## 演習本文

——————————

2018-12-07 19:37:40 | 世界史地理観光
特集1 砂糖(4)(農林水産省)

砂糖の歴史(インドから西方へ)((独)農畜産業振興機構(ALIC))によると、「ニューギニアを発祥の地とするサトウキビは、何千年も前からアジアの熱帯地方の多くの人々の間で、サトウキビの皮をはぎ、茎を噛んで甘い汁を飲んでいたようです。」

砂糖が世界史に登場するのは、紀元前4世紀のアレクサンダー大王のインドに至る遠征時の記録で、「インドには、蜂の力を借りずに葦からとれる蜜がある。」「噛むと甘い葦・噛むと甘い石がある。」等々の記述があるそうです(検索しましたが、元々の出典は良く分かりません)。どうも古代インド北部で製糖という技術革新が起こったとされるようです。

インドアーリア人は前10世紀頃にガンジス川に進出、十六大国の興亡の時代を経て、前4世紀末にマガダ国マウリヤ朝が統一国家を形成しました。

十六大国のひとつアンガ国(ウィキペディア「アンガ国」(2018/12/7)参照)の首都はチャンパー(ベトナム中部の古代王国チャンパの語源とされる)(仏典「ディーガ・ニカーヤ」によると当時の六大都市で商業や交易が盛んだったようです)。マハーバーラタによるとアンガ国はベンガル地方で栄えたそうです。

この時代、ガンジス川からベンガル湾を通じて、東南アジアとの交易があったとも推測でき、これが後の貨幣の発行で知られるナンダ朝マガダ国のビルマやセイロンとの交易に繋がったとも考えられます(マガダ国 世界史の窓)。南伝仏教やイスラム教等でも分かるように、元々ベトナム北部を除く東南アジアの文化は北方の中国よりインドを始めとした西方からの影響が格段に強い訳ですが(フィリピン独自の文字もインド系で漢字は関係ありません)(流れが変わるのは遥か後代、明清の人口爆発で移民が増えてからだと思います)、その嚆矢はガンジス川流域のインドアーリア人の王国(ベンガルあたりが特に怪しい)にあるのかもしれません。系統関係が証明されないオーストロアジア語族の(インド東部及びバングラデシュの)ムンダ語派とモン・クメール語派・ベト・ムオン語派を除き、インドと東南アジア諸国の言語学における現存の系統関係は見つからないのですが、世界史をキチンと勉強していれば、文化の伝播を民族の移動と解する必要は全くないことは理解できると思います(日本史において文化の伝播を民族の移動に過剰に結びつける議論が罷り通っているように見え、残念に思っています)。いずれにせよ、古代インド北部に製糖技術があったことは間違いありません。

——————————

保存データ:
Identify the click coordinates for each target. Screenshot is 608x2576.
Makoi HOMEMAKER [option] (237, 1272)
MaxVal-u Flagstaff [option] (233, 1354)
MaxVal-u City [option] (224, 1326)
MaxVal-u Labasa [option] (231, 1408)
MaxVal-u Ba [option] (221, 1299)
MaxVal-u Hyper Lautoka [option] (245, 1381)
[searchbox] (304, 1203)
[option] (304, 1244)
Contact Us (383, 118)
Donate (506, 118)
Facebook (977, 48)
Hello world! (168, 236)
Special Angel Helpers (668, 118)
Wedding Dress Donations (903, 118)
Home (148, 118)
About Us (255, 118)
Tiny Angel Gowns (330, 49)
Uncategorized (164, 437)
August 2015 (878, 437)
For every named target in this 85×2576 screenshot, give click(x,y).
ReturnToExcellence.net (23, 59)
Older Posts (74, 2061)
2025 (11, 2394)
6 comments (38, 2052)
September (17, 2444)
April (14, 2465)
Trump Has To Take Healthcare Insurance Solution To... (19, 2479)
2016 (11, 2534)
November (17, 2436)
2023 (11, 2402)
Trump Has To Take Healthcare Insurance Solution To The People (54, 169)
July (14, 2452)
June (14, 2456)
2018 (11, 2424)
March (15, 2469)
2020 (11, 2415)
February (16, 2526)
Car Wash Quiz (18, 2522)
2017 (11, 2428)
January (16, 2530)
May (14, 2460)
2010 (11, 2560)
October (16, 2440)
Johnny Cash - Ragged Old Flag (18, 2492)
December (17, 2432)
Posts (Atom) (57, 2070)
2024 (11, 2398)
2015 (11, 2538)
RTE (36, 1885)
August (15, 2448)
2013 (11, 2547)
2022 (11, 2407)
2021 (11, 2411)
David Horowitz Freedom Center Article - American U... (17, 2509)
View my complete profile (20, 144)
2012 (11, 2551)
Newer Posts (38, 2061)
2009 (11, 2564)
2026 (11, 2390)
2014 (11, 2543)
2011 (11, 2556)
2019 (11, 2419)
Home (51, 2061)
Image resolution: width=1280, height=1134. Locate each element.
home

——————————

## 設問
砂糖の歴史を扱った本文から、「砂糖の歴史(インドから西方へ」で始まり「ンガル地方で栄えたそうです。」で終わる部分を、両端の語句も含めて一字一句変えずに書き写しなさい。

## 解答
砂糖の歴史(インドから西方へ)((独)農畜産業振興機構(ALIC))によると、「ニューギニアを発祥の地とするサトウキビは、何千年も前からアジアの熱帯地方の多くの人々の間で、サトウキビの皮をはぎ、茎を噛んで甘い汁を飲んでいたようです。」

砂糖が世界史に登場するのは、紀元前4世紀のアレクサンダー大王のインドに至る遠征時の記録で、「インドには、蜂の力を借りずに葦からとれる蜜がある。」「噛むと甘い葦・噛むと甘い石がある。」等々の記述があるそうです(検索しましたが、元々の出典は良く分かりません)。どうも古代インド北部で製糖という技術革新が起こったとされるようです。

インドアーリア人は前10世紀頃にガンジス川に進出、十六大国の興亡の時代を経て、前4世紀末にマガダ国マウリヤ朝が統一国家を形成しました。

十六大国のひとつアンガ国(ウィキペディア「アンガ国」(2018/12/7)参照)の首都はチャンパー(ベトナム中部の古代王国チャンパの語源とされる)(仏典「ディーガ・ニカーヤ」によると当時の六大都市で商業や交易が盛んだったようです)。マハーバーラタによるとアンガ国はベンガル地方で栄えたそうです。